Leukaemia patient at centre of stem cell transplant controversy dies
Campaigners fought for May Brown’s sister to be allowed into the UK against Home Office wishes.
A woman whose sister was refused entry to the UK to give her a stem cell transplant has died from leukaemia.
May Brown, 24, who had a three-year-old daughter, Selina, hit the headlines last year after pleading with the Home Office to allow her sister into the UK.
According to the family, the Home Office said it was “not satisfied” that her sister Martha, from Nigeria, would be a genuine visitor or had the funds to cover the costs of the trip.
But that decision was overturned following a campaign and the stem cell transplant was performed at King’s College Hospital in London in January this year.
The transplant appeared to have been successful, but Mrs Brown relapsed in April.
She and her family were told by her consultants last week there was nothing more that doctors could do for her.
Mrs Brown died with loved ones including her husband, Mike, by her side last Friday at King’s College Hospital.
Her husband said in a statement: “May will forever be remembered in our hearts. She was a strong, beautiful, supportive, wonderful wife and mother. Selina and I will truly miss her.

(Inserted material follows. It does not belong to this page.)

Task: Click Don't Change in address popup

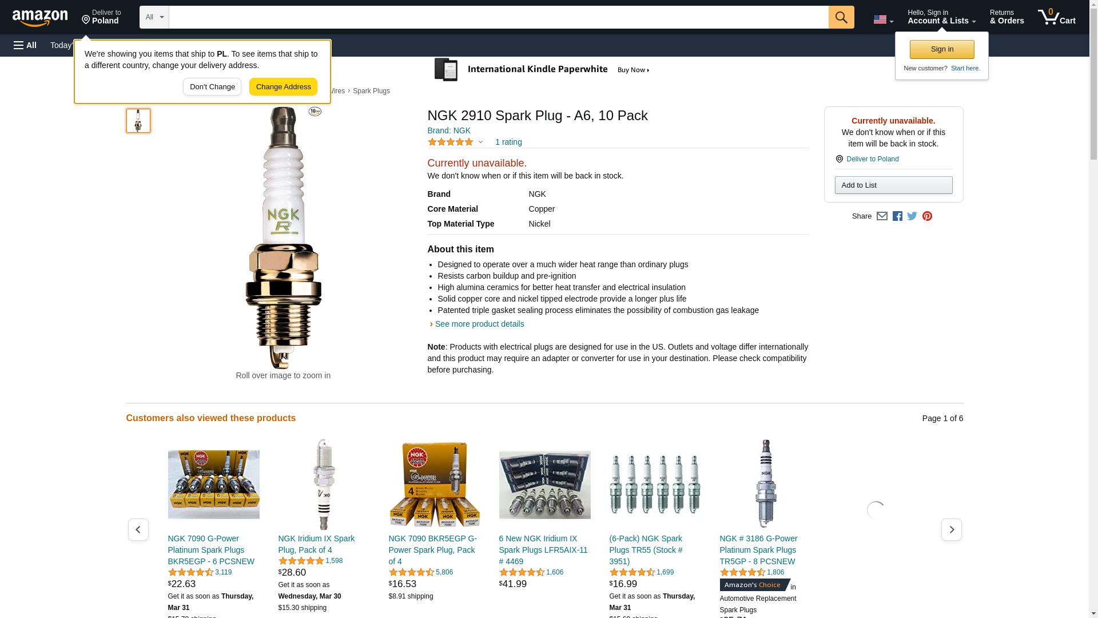Action: (212, 87)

“May was incredibly grateful to the support given to her from ACLT (African Caribbean Leukaemia Trust), and I echo those words on behalf of me and our daughter Selina.
“May will forever remain in our hearts.”
Beverley De-Gale, co-founder of ACLT, said: “In the 18 months I’ve known her, I can say May was a remarkable woman who fought hard to beat this terrible illness.
“Every member of the ACLT team is extremely saddened by her passing.
“Our thoughts are with her husband Mike, three-year-old daughter Selina and May’s sister Martha.”
As a result of the #SaveMayBrown campaign, thousands more people were added to the stem cell register in the UK and Nigeria.